I think it comes down to the attitude of the child, especially an older child. If they have the attitude of expecting us to take care of their every need, I feel we are failing them. As their parents, we absolutely want our children to feel safe and secure and taken care of of. But I think we can do that without tending to their every need in unnecessary ways…spoiling them.
The one thing on my parenting list of DO NOT DO THIS is raise a child with a sense of entitlement. There is nothing worse than a spoiled brat child who expects everyone to bow to them and give them their every desire. Except maybe a spoiled brat adult who acts that way.
Am I right?
So how do we care for our children, nurture them, provide their needs without spoiling them?

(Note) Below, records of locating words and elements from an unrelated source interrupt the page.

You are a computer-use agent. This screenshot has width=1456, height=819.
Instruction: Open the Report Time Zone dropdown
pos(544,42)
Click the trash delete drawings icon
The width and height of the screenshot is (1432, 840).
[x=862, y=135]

I’m sure there are entire books and psychological studies done on the subject but here is what I think…
It’s about the expectations we have of others. I don’t expect anyone to do anything above and beyond for me. So when they do, I am sincerely grateful. And that it what I work hard at teaching, by modeling, to my boys.
I’m a stay at home. I take care of most of the cooking and cleaning around here. And I don’t mind, because, it’s my job. BUT, I have a very strong motto that my children know well, and that is:
“I’m the MOM not the MAID.”
So, I expect my children to make their beds in the morning. Sure I could do it, I have time. But it’s a skill I want them to learn. And they are not going to learn it by coming home to a clean room and freshly made bed every day.

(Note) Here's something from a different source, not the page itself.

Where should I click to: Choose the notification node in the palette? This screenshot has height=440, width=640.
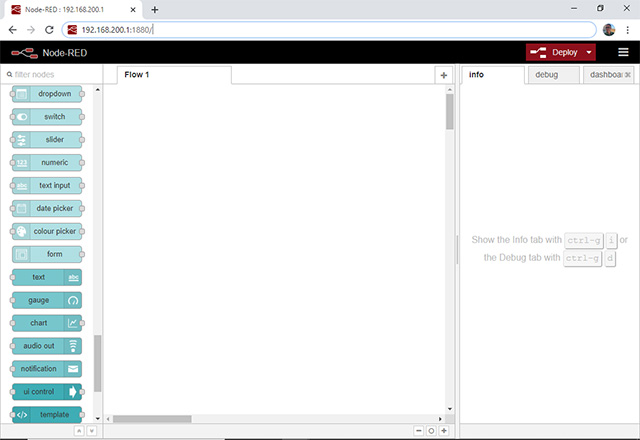coord(46,369)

I have them help me pack their lunches. They see what’s going into it and why. We talk about eating our veggies before our cookie. We talk about not throwing away things that could be eaten later, because food costs money and we need to be frugal and not wasteful.
They help with dishes and laundry and dusting. I could do it all, and on especially busy weeks, I might. But how will my children learn those life skills if I don’t teach them? How will they learn that just because we are tired or busy or just plain don’t want to, things still need to be done.
The laundry fairy is not real.
Oh how I wish she were.
I want them to know that I will always help them take care of themselves, but I don’t want them to automatically expect that I will do everything for them.
When they are grown up, I want my boys to be equipped with all sorts of life skills. I want them to be able to take care of themselves.
Don’t get me wrong, I spoil my kids. Plenty. But it has always been very important to me that while I spoil, I also teach gratitude. I’m proud of the fact that my boys are appreciative of the things that are given to them and done for them. I have worked hard at that!
I point out opportunities to be grateful. Child psychologists who have
graduated from the top psychology schools would agree that modeling is
one of the best ways to teach children.
I say things like, “Wasn’t that nice of so-and-so to do for us? I sure am grateful for that, I think I’ll send them a little thank you card!” I’m demonstrating kindness and gratitude through my own actions. And THAT is how we teach our children. That is how they become grateful.
They see it in us.
I model grateful behavior by telling my husband thank you for working so hard to provide our needs. By letting others go before me in line. By leaving the last muffin for someone else because I’ve already had two. It’s about modeling unselfish behavior. “Wow, she was really nice to bring muffins for everyone. I’m grateful that I even got one muffin, much less two, I think I’ll leave that last one for someone else rather than taking it for myself.”
Our children learn by watching us. See a behavior in your child that you don’t like? Stop and take a look in the mirror. Ouch. I know. We might not be demonstrating that particular behavior, but maybe we are overlooking it and not expecting more from our child?
No matter what we do for our kids or how much, when they respond with a “thank you”, not an “it’s about time”, we have nurtured, not spoiled.
If my child says, “HEY, where’s my drink?” Instead of “Mom, could you please get me a drink?” I have spoiled, not nurtured.
You can obviously see the difference. There is a thin line, but a big difference in outcome.
I still have a lot to learn about this subject, and so do my kids. But we are trying, and that is the most important thing!
What do you think about nurturing vs spoiling?